Variational Phase Estimation with Variational Fast Forwarding

TL;DR

This paper introduces a circuit-based implementation of Variational Quantum Phase Estimation (VQPE) for molecular systems and proposes Variational Fast Forwarding (VFF) to reduce quantum circuit depth, demonstrating effective Hamiltonian diagonalization.

Contribution

It presents a practical implementation of VQPE for molecules and introduces VFF to lower quantum circuit depth, maintaining efficiency even with approximate states.

Findings

VQPE successfully applied to H2, H3+, and H6 molecules.

VFF reduces quantum circuit depth while preserving diagonalization accuracy.

Approximate unitaries enable efficient Hamiltonian diagonalization with low fidelity states.

Abstract

Subspace diagonalisation methods have appeared recently as promising means to access the ground state and some excited states of molecular Hamiltonians by classically diagonalising small matrices, whose elements can be efficiently obtained by a quantum computer.

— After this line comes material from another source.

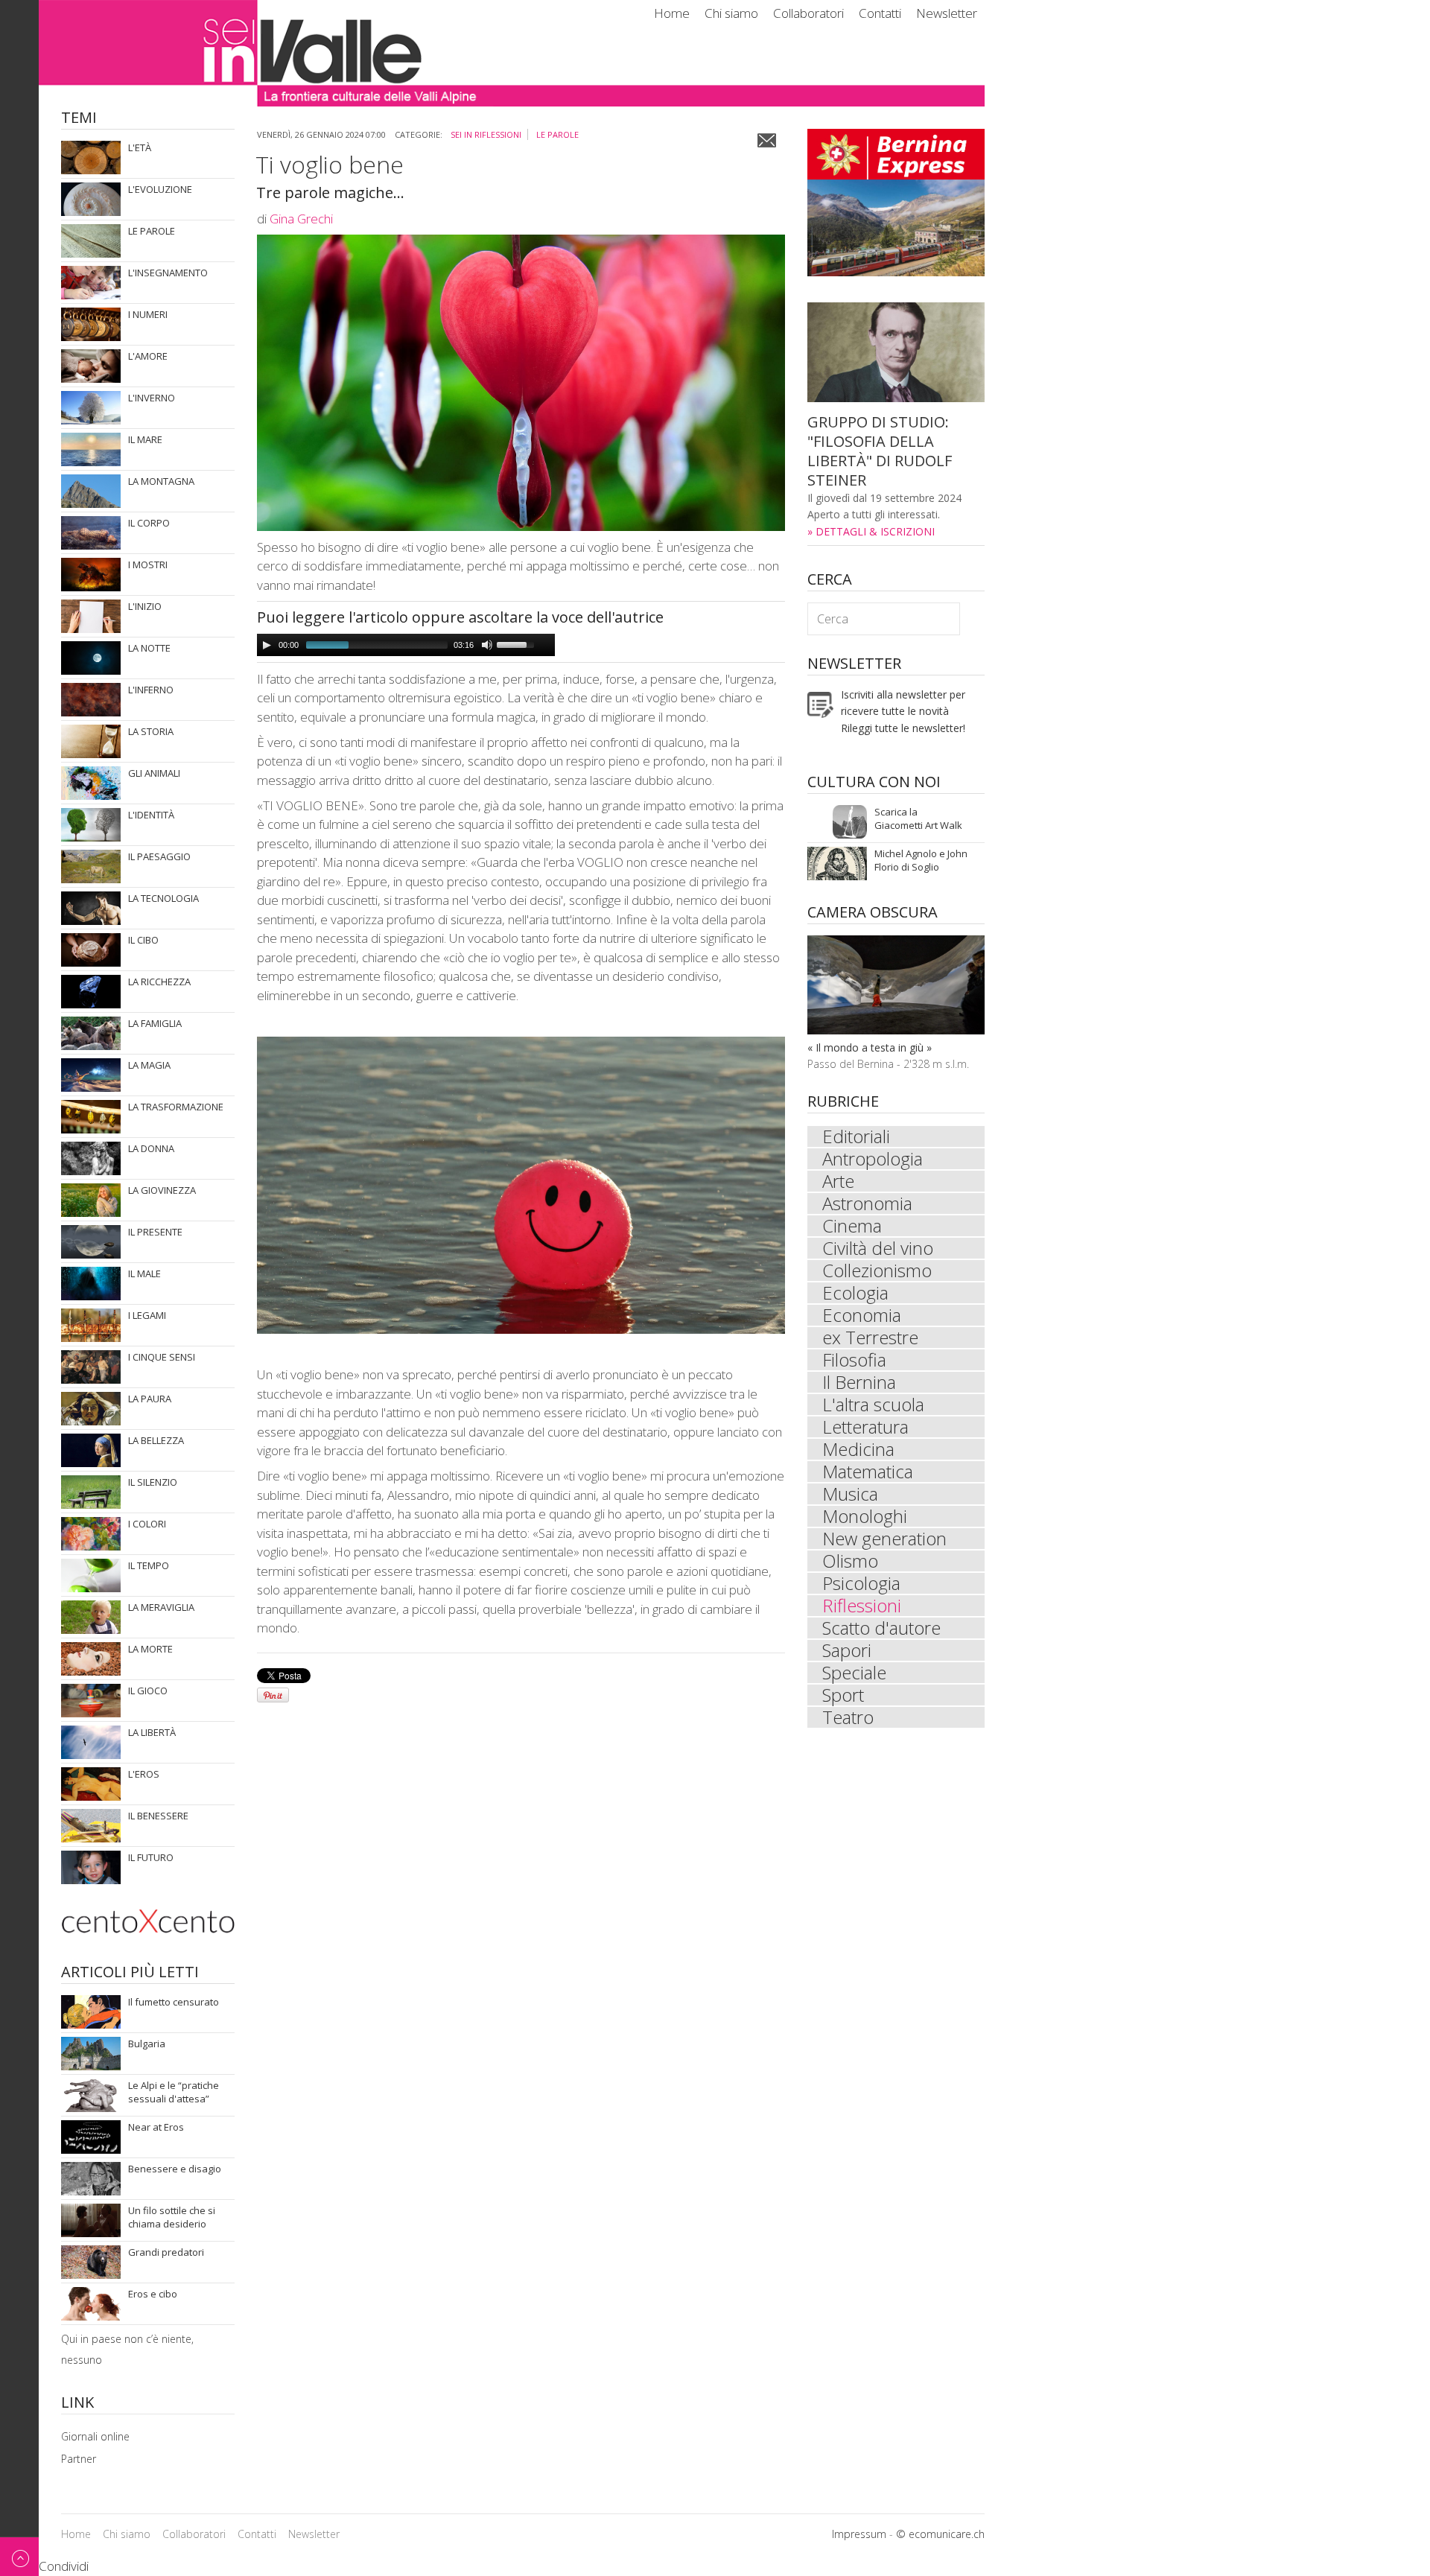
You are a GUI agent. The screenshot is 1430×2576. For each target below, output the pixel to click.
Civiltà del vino (877, 1248)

The recently proposed Variational Quantum Phase Estimation (VQPE) algorithm uses a basis of real time-evolved states, for which the energy eigenvalues can be obtained directly from the unitary matrix U = exp(-iHt), which can be computed with cost linear in the number of states used. In this paper, we report a circuit-based implementation of VQPE for arbitrary molecular systems and assess its performance and costs for the H2, H3+ and H6 molecules. We also propose using Variational Fast Forwarding (VFF) to decrease to quantum depth of time-evolution circuits for use in VQPE. We show that the approximation provides a good basis for Hamiltonian diagonalisation even when its fidelity to the true time evolved states is low. In the high fidelity case, we show that the approximate unitary U can be diagonalised instead, preserving the linear cost of exact VQPE.